Peter Bloom addressed a Kellogg audience on Feb. 25. Photo © Rich Foreman
 

General Atlantic managing director reveals ‘three biggest mistakes’

By Aubrey Henretty

February 27, 2008 - When Peter Bloom, managing director of global investment firm General Atlantic, asked Kellogg students how they would handle the strategic and moral quandaries that led him to make the biggest mistakes of his career, he assured them that there were no right or wrong answers.

“Actually,” he added with a smile, “there is a right answer, which is always the opposite of what I did.”

In his Feb. 25 address in the Donald P. Jacobs Center, which was sponsored by Private Equity and Entrepreneurship at Kellogg, the Business Leadership Club and the Heizer Center for Private Equity and Venture Capital, Bloom shared what he called the three biggest professional mistakes he’d ever made to help prepare students for the challenges ahead.

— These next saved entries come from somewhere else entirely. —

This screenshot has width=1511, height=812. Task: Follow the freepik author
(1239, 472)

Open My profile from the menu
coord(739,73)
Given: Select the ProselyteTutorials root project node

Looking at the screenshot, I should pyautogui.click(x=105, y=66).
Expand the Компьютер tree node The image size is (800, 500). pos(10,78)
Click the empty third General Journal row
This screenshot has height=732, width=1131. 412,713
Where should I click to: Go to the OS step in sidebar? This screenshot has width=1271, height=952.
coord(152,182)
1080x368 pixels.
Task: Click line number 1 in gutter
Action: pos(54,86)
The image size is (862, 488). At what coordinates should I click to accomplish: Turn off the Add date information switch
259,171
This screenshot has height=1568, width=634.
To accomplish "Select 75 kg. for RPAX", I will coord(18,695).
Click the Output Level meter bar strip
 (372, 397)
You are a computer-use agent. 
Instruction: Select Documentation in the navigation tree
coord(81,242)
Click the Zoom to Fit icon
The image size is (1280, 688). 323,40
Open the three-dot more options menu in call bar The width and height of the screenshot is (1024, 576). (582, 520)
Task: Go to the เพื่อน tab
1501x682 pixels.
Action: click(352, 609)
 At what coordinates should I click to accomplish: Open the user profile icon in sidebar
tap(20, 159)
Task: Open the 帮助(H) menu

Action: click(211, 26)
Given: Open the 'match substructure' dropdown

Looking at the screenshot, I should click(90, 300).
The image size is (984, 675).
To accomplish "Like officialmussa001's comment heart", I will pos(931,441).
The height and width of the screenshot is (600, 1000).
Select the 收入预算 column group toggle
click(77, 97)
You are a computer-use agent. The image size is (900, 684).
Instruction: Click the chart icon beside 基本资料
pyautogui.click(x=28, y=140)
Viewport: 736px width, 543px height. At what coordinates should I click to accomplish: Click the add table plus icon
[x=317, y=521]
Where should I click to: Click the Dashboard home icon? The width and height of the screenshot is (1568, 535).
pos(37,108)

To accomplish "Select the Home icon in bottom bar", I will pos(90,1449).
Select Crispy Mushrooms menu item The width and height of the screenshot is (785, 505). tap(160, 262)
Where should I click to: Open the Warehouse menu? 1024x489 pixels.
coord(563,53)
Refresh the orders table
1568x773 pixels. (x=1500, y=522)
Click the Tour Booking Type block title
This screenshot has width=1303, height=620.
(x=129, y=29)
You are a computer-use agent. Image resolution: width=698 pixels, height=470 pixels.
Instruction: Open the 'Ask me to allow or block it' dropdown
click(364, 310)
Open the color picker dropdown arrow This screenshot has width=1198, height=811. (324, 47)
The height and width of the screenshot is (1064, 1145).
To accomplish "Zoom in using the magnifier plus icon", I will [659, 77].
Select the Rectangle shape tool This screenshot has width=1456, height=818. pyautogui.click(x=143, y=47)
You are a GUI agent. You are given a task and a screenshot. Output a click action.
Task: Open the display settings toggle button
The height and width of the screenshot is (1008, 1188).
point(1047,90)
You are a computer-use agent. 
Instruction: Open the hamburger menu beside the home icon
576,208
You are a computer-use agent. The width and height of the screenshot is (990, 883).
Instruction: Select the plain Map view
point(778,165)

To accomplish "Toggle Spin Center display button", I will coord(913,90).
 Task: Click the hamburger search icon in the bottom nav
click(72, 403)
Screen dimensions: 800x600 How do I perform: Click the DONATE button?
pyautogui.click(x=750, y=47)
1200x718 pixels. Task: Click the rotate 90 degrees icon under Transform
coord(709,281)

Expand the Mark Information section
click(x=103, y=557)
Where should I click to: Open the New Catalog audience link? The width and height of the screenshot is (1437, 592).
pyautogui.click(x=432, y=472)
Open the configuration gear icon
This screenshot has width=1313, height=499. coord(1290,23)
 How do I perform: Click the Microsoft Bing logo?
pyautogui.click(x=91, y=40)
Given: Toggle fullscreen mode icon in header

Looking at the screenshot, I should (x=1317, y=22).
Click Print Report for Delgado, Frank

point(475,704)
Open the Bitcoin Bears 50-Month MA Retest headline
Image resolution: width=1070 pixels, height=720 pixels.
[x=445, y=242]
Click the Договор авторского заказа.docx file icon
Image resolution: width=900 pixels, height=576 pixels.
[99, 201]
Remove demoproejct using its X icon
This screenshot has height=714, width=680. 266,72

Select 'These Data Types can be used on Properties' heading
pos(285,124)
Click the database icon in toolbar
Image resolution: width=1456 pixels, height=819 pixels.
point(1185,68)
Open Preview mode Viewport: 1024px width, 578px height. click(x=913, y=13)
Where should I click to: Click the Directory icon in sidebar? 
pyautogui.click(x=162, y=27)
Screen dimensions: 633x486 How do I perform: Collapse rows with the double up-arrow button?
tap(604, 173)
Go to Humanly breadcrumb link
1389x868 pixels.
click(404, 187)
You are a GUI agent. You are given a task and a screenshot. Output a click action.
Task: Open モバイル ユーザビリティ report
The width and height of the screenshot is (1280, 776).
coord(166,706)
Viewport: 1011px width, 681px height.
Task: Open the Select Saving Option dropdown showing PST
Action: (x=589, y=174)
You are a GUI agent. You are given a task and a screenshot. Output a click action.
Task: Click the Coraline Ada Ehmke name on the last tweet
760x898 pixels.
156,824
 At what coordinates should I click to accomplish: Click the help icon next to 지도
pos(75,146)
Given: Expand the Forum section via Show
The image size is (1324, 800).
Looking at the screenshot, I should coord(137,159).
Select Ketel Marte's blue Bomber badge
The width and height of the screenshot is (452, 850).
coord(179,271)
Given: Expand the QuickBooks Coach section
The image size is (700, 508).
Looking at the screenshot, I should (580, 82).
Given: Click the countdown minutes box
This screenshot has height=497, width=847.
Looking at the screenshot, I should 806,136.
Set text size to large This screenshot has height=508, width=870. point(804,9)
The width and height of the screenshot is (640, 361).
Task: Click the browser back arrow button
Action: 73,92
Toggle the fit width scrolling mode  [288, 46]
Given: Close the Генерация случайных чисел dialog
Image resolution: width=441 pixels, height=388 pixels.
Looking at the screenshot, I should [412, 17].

Bloom committed one cataclysmic mistake as a young associate at New York investment bank Salomon Brothers. In his very first transaction with a government agency client, he realized he’d overpaid by $20 million — for the wrong bond.

“I actually for a moment thought, ‘I can get away with this,’” said Bloom. In such a large bank, his mistake would be viewed as a simple clerical error and would almost certainly not be traced back to him, he said. But somewhere in the back of his mind, he heard a little voice: “My little voice is screaming, ‘You’ve got to come clean.’”

Bloom did come clean, and though he was chewed out severely in front of his coworkers, he said he’s still glad he admitted his mistake.

“You’ll face those decisions, and I hope you’ll listen to your little voice,” he said. “Because that little voice is really smart.”

A Northwestern University alum, Bloom has worked with General Atlantic since 1996. He is also the chairman of DonorsChoose.org, a Web site that helps public school teachers find donors to fund small classroom projects.